It was liberating to call Trump a liar, says BBC’s Jeremy Bowen

Donald Trump is a bare-faced liar and it feels liberating to say so, Jeremy Bowen has declared during a discussion about BBC impartiality.

Bowen said that while the BBC is committed to impartial reporting, it is important to tell viewers empirical truths such as correcting the US president’s “nonsense” claim that Ukraine started the war with Russia.

Speaking at the Hay Festival, the BBC’s long-serving Middle East editor discussed the efforts by President Trump and JD Vance, the vice-president, to humiliate Volodomyr Zelensky during their Oval Office showdown in February.

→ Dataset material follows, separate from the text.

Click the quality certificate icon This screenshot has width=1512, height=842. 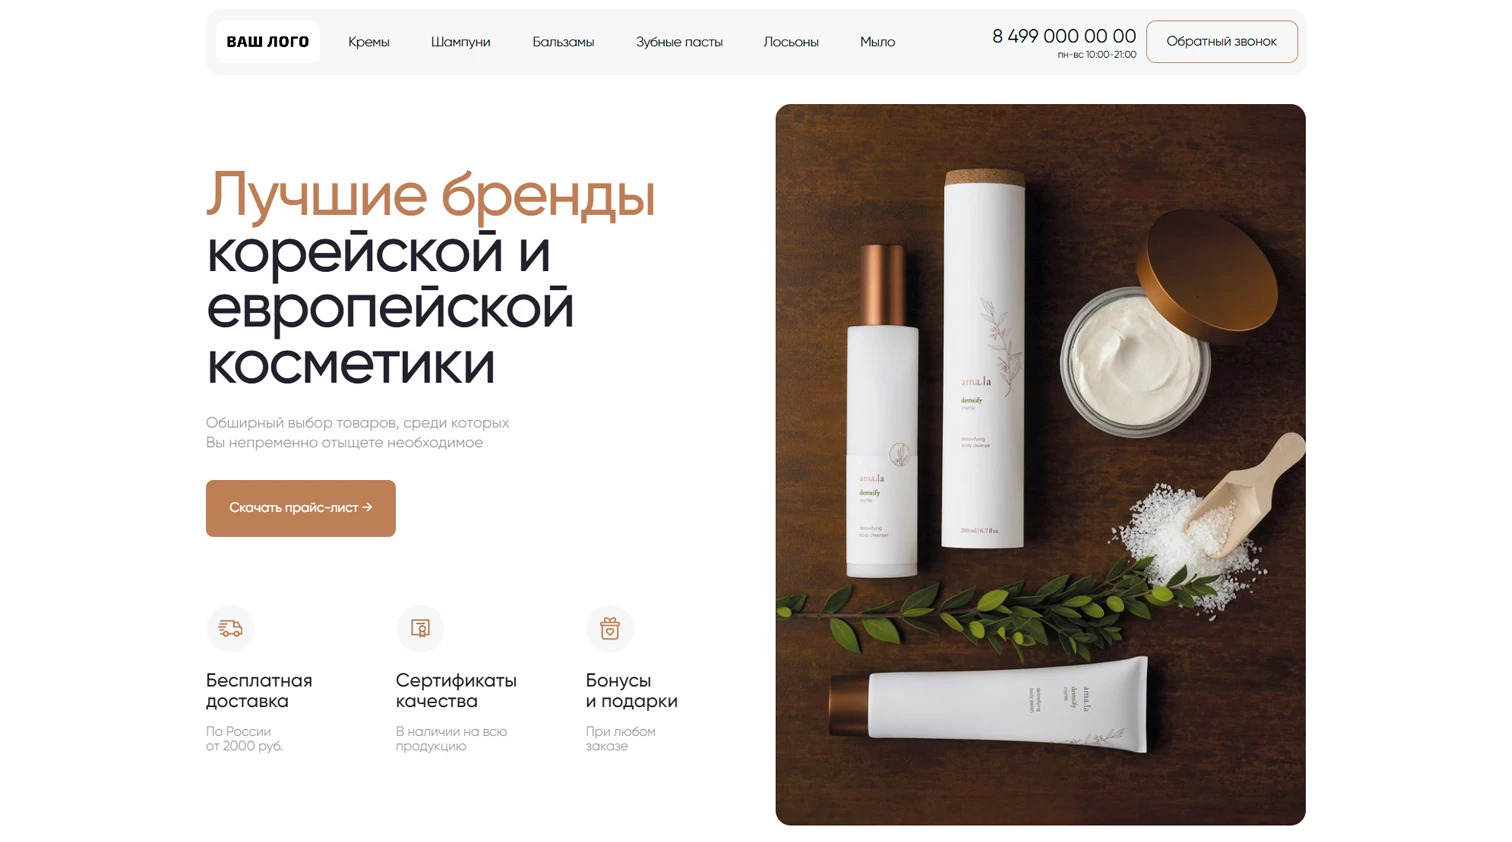click(420, 628)
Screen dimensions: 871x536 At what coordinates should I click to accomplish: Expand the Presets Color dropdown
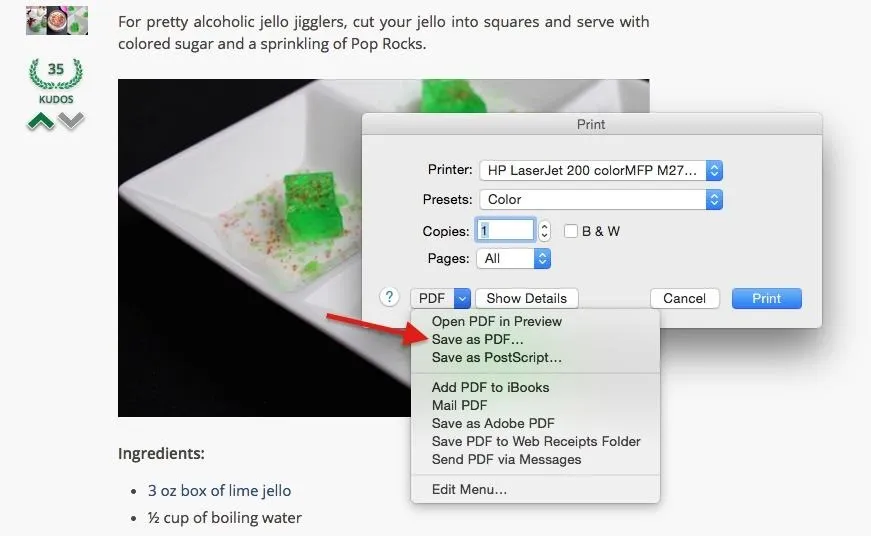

A Western official had described the encounter to Bowen as “a diplomatic mugging”.

‘Breathtakingly obvious’

Bowen said: “Everyone saw the way they hectored him, humiliated him. They were coming out with absolute nonsense, things like ‘Zelensky started the war’.

“So I made a point on air – on the Today programme, the 10 O’Clock News, the website and other places – I made this point to the management, saying we have to use the right language. I said it’s very important to use the word ‘lie’. It’s not ‘this is how Trump works, it’s the art of the deal…’

“I said, no, he’s the president of the United States, what he says matters and it’s our job, if he comes up with something that’s not just an exaggeration but a bare-faced lie, to say that.

“It was actually rather liberating. I was quite gobsmacked, when I started doing it, that I got tons of messages from people – members of the public and people who are in the media business – saying, ‘well done, Jeremy, for saying that.’ 

“And I was thinking, God, it seems breathtakingly obvious we should be saying that. I’m a big fan of direct language.”

Bowen said his branding of the president as a liar did not clash with the BBC’s commitment to impartiality.

He added: “If I’m saying things on air, I need to feel justified that they’re based on empirical observations. Impartiality does not mean, ‘well, he says that and he says that and the truth lies somewhere in between’

Calling Hamas terrorists does not ‘illuminate’

Bowen went on to defend the BBC’s decision not to use the word ‘terrorists’ when referring to Hamas.

He said: “The point about using the word: people apply it in all kinds of different ways. It doesn’t necessarily make you wiser. For me, it’s better to explain what people are doing rather than simply tag them.

“The old phrase, ‘one man’s terrorist is another man’s freedom fighter’ – the leadership of pre-state Israel, when they were fighting the British, were regarded as terrorists. 

“The two prime terrorists in the eyes of the British in the 1940s were Menachem Begin and Yitzhak Shamir, who headed organisations that were carrying weapons against the British.

“Begin’s organisation blew up the King David Hotel in Jerusalem, which was the headquarters of the British at the time. They later became the prime ministers of their country and were welcomed to No 10 Downing Street.

“Using those words does not illuminate, in my view, so I very much support BBC policy, but I know it’s controversial.”

Bowen also criticised the Israeli government for barring foreign journalists from entering Gaza.

He said of visiting a kibbutz attacked on Oct 7: “The Israelis took us in there because, quite justifiably and rightly, they wanted us to see what Hamas had done. It was important to see that. Hamas had done appalling, appalling things.

“Question: why won’t they let us go into Gaza? It’s because there are things that they have done there they don’t want us to see. It is all we can conclude.”